(A run of records)
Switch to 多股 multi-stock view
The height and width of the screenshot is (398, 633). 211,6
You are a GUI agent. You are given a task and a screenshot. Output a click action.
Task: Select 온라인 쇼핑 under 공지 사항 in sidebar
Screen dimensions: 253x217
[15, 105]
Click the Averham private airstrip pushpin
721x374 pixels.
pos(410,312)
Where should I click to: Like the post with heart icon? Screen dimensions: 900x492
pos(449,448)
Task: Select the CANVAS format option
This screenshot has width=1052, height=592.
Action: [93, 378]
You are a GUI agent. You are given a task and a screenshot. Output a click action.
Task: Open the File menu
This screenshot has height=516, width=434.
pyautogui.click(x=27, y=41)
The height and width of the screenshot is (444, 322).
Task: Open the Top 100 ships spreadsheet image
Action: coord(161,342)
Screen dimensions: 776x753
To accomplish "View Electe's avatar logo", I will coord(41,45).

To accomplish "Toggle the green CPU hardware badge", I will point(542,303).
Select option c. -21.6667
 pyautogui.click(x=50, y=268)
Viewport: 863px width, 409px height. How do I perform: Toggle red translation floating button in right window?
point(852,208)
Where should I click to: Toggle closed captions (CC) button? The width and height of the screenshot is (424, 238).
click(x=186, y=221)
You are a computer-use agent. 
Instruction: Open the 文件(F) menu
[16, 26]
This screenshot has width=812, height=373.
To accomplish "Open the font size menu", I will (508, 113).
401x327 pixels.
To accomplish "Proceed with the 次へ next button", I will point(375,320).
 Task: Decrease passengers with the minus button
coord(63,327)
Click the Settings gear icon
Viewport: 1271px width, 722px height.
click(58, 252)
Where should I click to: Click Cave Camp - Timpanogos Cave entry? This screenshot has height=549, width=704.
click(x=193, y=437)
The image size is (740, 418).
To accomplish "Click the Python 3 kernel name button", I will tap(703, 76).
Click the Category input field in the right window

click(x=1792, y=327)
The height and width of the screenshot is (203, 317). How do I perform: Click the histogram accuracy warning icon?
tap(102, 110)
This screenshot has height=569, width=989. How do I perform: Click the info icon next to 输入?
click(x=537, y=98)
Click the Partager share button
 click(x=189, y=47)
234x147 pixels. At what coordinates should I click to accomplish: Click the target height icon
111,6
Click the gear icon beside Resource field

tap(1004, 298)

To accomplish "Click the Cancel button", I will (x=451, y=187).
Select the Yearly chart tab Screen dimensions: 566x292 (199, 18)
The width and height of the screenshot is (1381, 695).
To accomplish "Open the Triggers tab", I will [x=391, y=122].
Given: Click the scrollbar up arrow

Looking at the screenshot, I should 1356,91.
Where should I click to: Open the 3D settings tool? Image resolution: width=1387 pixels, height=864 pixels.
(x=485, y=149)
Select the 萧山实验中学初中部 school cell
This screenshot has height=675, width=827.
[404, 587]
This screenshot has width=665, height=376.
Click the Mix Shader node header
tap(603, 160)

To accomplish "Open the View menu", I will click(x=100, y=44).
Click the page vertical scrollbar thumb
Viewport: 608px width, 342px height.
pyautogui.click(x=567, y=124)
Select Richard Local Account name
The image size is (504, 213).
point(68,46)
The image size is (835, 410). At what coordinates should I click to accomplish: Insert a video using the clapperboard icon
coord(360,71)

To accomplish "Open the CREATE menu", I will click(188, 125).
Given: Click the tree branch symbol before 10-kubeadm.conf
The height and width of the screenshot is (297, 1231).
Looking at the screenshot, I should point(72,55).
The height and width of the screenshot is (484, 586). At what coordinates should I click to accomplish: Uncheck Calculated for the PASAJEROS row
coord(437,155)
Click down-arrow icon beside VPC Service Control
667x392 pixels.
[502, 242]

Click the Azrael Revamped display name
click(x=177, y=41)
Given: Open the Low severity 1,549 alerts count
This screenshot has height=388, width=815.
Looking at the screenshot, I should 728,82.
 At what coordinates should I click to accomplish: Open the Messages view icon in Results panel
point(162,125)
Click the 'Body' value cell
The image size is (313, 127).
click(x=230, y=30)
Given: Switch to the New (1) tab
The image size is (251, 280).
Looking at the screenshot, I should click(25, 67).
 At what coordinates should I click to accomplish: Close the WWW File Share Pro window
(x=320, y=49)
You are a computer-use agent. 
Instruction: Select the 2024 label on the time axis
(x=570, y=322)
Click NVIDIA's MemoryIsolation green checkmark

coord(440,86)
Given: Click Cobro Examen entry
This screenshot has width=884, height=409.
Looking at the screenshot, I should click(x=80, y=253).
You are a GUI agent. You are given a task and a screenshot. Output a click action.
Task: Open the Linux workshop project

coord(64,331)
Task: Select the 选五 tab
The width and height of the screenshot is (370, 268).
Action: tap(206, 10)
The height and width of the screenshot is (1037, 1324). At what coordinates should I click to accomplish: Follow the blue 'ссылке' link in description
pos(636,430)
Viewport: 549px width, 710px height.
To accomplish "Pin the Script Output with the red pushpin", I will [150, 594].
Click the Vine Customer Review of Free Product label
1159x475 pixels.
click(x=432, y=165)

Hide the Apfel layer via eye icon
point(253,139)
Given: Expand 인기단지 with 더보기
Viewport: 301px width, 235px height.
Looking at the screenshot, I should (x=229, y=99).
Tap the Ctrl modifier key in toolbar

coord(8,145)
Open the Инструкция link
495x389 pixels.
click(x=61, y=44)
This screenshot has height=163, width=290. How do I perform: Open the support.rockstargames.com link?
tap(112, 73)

TO BE DONE:
From the data above, pull out every line that contains the word "Switch", matching case exactly.

WRITTEN SOLUTION:
Switch to 多股 multi-stock view
Given: Switch to the New (1) tab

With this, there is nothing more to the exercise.